A produção de petróleo do Brasil atingiu em junho um novo recorde histórico, somando 4,475 milhões de barris por dia (bpd), segundo dados divulgados pela Agência Nacional do Petróleo, Gás Natural e Biocombustíveis (ANP) nesta segunda-feira. O número representa uma alta de 4,0% em relação a maio e um salto de 19,1% na comparação com o mesmo mês de 2023.
Pré-sal impulsiona produção
O pré-sal, mais uma vez, foi o grande motor desse crescimento. Somente as áreas do pré-sal responderam por 3,699 milhões de bpd, consolidando a importância dessa camada geológica para a indústria petrolífera nacional. A produção total de petróleo e gás natural também registrou recorde, alcançando 5,487 milhões de barris de óleo equivalente por dia (boe/d), com alta de 3,4% ante maio e de 16,3% em relação a junho do ano passado.
O novo recorde de produção de petróleo supera a marca anterior, registrada em abril deste ano, quando o país produziu 4,340 milhões de bpd. O resultado reforça a tendência de crescimento contínuo da produção brasileira, que vem batendo recordes sucessivos nos últimos meses.
Impacto no cenário energético
Esse desempenho tem impacto direto na balança comercial e na arrecadação de royalties e participações especiais, além de consolidar o Brasil como um dos maiores produtores de petróleo do mundo. A alta expressiva na comparação anual reflete os investimentos em novos poços e a eficiência operacional das plataformas, especialmente no pré-sal da Bacia de Santos.
Os dados da ANP também mostram que a produção de gás natural atingiu 1,012 milhão de boe/d em junho, com aumento de 1,2% na comparação mensal.

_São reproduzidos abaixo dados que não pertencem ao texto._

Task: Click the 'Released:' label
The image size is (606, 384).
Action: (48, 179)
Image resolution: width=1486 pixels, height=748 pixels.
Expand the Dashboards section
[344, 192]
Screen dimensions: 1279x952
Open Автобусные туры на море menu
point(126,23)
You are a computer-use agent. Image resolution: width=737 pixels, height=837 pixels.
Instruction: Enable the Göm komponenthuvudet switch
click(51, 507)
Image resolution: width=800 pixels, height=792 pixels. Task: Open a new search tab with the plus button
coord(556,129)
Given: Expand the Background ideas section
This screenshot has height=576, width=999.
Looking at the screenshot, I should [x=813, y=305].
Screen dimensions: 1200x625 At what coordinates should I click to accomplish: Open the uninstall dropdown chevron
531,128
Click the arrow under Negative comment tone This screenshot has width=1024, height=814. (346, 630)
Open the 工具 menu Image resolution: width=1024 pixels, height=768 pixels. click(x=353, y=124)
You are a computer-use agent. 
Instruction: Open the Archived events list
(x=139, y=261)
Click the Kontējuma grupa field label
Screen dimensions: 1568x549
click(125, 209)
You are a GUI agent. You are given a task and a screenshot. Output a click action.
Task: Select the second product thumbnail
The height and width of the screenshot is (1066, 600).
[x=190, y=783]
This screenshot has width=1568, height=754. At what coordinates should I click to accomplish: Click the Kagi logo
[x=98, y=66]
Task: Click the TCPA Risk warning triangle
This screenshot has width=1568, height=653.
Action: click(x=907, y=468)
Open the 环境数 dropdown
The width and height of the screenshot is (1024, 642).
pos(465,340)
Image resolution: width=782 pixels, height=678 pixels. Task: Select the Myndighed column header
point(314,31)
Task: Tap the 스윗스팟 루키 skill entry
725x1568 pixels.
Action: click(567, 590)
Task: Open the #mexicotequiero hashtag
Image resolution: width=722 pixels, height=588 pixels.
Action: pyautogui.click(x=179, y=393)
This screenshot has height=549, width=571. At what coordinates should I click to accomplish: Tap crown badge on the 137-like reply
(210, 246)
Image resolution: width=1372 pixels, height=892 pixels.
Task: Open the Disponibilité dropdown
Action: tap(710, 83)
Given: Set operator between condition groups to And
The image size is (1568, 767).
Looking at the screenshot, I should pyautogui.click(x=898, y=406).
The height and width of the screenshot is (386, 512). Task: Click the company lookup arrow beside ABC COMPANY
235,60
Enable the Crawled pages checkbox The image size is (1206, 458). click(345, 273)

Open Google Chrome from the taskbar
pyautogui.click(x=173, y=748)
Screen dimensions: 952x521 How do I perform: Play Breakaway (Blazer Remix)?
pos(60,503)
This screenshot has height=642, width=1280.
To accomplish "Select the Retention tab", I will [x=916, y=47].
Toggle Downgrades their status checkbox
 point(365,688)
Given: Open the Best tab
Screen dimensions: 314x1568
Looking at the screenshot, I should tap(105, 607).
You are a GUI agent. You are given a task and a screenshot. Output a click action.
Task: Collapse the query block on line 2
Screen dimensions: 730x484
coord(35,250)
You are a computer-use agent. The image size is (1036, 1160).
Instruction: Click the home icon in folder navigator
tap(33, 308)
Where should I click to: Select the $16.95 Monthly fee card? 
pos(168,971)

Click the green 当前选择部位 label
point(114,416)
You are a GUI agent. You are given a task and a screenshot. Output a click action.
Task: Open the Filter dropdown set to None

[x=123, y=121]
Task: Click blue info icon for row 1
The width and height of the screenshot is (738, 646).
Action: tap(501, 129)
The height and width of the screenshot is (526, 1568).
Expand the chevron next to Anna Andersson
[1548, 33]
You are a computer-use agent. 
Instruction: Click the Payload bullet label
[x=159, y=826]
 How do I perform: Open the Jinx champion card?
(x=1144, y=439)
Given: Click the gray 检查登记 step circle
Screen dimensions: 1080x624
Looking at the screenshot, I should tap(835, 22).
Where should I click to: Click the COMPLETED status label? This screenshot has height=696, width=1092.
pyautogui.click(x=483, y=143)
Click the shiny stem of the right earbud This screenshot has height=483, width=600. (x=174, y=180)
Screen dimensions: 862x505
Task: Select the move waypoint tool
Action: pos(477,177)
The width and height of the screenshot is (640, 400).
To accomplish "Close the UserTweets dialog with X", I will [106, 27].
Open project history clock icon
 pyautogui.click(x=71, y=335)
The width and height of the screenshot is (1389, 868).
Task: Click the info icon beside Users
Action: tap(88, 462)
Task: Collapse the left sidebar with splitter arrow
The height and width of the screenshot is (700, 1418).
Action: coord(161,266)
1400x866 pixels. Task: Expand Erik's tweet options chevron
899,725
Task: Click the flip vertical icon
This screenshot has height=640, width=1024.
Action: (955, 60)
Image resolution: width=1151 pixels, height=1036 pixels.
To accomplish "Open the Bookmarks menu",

O aproveitamento do gás natural foi de 97,8%, indicando baixo índice de queima.
Perspectivas futuras
Especialistas do setor avaliam que o Brasil deve continuar batendo recordes nos próximos meses, com a entrada em operação de novas plataformas e o desenvolvimento de projetos em águas ultraprofundas. A produção do pré-sal deve seguir como principal vetor de crescimento, com previsão de atingir novos patamares até o fim do ano.
Os números de junho reforçam a posição do país no cenário global de energia, especialmente em um momento de transição energética, onde o petróleo ainda é fundamental para a matriz energética mundial.